Trefwoord, tijdschrift voor lexicografie. Jaargang 2010. http://www.fryske-akademy.nl/trefwoord
In het bovengenoemde Woordenboek op Xenofons Anabasis is een bibliografie van J. Mehler opgenomen op pagina V en VI.12 Zijn naam zal verbonden blijven aan het Woordenboek op de gedichten van Homèros, in de wandeling het Mehler-woordenboek geheten. Zijn vader E. Mehler had in 1892 de eerste druk vervaardigd, maar daarbij was zoon Jacob al behulpzaam geweest. De latere drukken zijn door Jacob Mehler verzorgd. Voor de tiende druk, verschenen in 1958, had hij nog weer nieuwe Engelse literatuur geraadpleegd.
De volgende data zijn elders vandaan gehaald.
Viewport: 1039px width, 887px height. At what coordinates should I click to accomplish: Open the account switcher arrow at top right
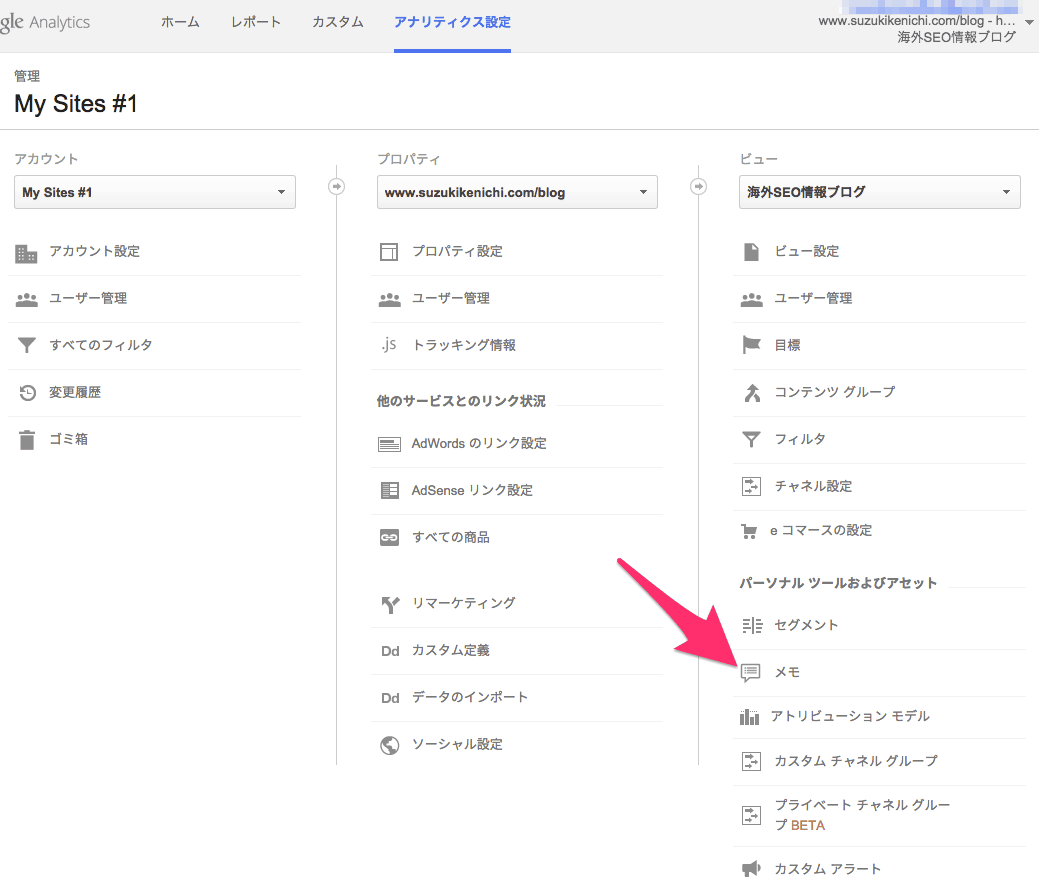1029,21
Belangrijke uitgaven van zijn hand zijn verder: P. Vergili Maronis Bucolica et Georgica, uitgegeven en van aantekeningen voorzien door dr. J. Mehler, Leiden 1950, en de Aeneis, naar de bewerking van prof. dr. J. van der Vliet, opnieuw uitgegeven en van aantekeningen voorzien door dr. J. Mehler, Leiden 19524. Dr. J.D. Meerwaldt berichtte in het bovengenoemde artikel ‘Dr J. Mehler en het onderwijs in de klassieke talen’ “dat van Dr. J. Mehler’s Aeneis-editie met commentaar een geheel en al nieuwe bewerking ter perse zal gaaan, een bewerking die verschijnen zal in het 92ste levensjaar van de auteur”. Hij bleef attent voor en leefde mee met zijn oud-leerlingen. Toen ik slaagde voor mijn kandidaatsexamen stuurde Mehler mij een gelukwens; hij had het bericht in de Nieuwe Rotterdamse Courant gelezen. Tot op hoge leeftijd bleef Mehler studeren en publiceren, ondanks een slechter wordende gezondheid. In 1956 schreef hij mij “Met mijn gezondheid gaat het niet geheel naar wens, maar klagen mag ik niet”. In mei 1957 moest hij een oogoperatie ondergaan. In 1958 schreef hij: “Daarna kon ik met behulp van een leesbril mijn werk weer voortzetten, maar de bril voldoet mij niet geheel”; maar “ik kan weer lezen en werken”. 24 Mei 1962 mocht ik zijn laatste brief aan mij ontvangen. 11 November 1962 overleed hij in zijn woning aan de Waldeck Pyrmontlaan te Baarn, in de leeftijd van 94 jaar.
12
Hieraan ontbreekt Mehlers bewerking van Latijnsche Oefeningen voor de middelste klassen der Gymnasia, door W. de Jonge, tweede druk herzien door J.Mehler, Groningen 1903.